Sum of inverse functions

Let $\begin{cases} \alpha = \arcsin (e) & \implies \sin \alpha = e \\ \beta = \arccos (e) & \implies \cos \beta = e \end{cases}$

$\begin{aligned} \implies \sin \alpha & = \cos \beta \\ \sin \alpha & = \sin \left(\frac \pi 2 - \beta \right) \\ \implies \alpha & = \frac \pi 2 - \beta \\ \alpha + \beta & = \frac \pi 2 \\ \implies \arcsin e + \arccos e & = \frac \pi 2 \approx \boxed{1.571} \end{aligned}$

As it turns out, whether $e$ is in the domain of either of those functions is of no importance to solving the problem.

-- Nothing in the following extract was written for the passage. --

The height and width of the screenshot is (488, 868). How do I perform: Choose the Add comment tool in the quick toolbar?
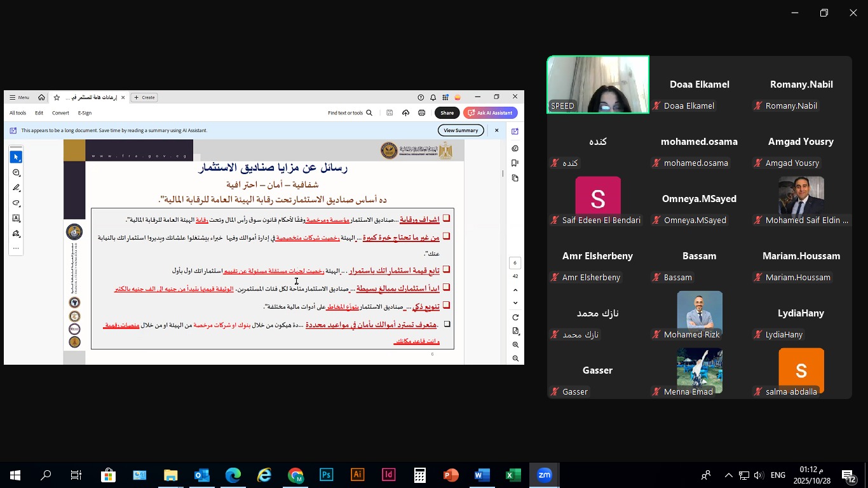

Note that if we define $\sin{\phi} = a$ as $\dfrac{e^{i\phi}-e^{-i\phi}}{2i} \implies 2ai = e^{i\phi}-e^{-i\phi}$ (this is valid).

Multiplying by $e^{i\phi}$ gives:

$e^{2i\phi}-2aie^{i\phi}-1 = 0$ . Hence, $e^{i\phi} = \dfrac{2ai + \sqrt{-4a^2+4}}{2}$ .

So $e^{i\phi} = ai + \sqrt{1-a^2}$ .

$\therefore \phi = -i\ln{(ai + \sqrt{1-a^2})}$ .

But since $\phi = \arcsin{a}$ , we see that $\arcsin{a} = -i\ln{(ai + \sqrt{1-a^2})}$ .

For $\cos{\phi} = a$ , we see that $\phi = -i\ln{(a + \sqrt{a^2-1})}$ so $\arccos{a} = -i\ln{(a + \sqrt{a^2-1})}$ if we repeat the steps taken with

$\sin{\phi}$ for $\cos{\phi} = \dfrac{e^{i\phi}+e^{-i\phi}}{2}$ .

Thus, $\arcsin{a} + \arccos{a} = -i\ln{(ai + \sqrt{1-a^2})} - i\ln{(a + \sqrt{a^2-1})}$

If we let $v = a + \sqrt{a^2-1}$ we see that $\arcsin{a} + \arccos{a} = -i\ln{(iv)} - i\ln{(v)} = -i\ln{\left( \dfrac{iv}{v} \right)} = -i\ln{i}$ .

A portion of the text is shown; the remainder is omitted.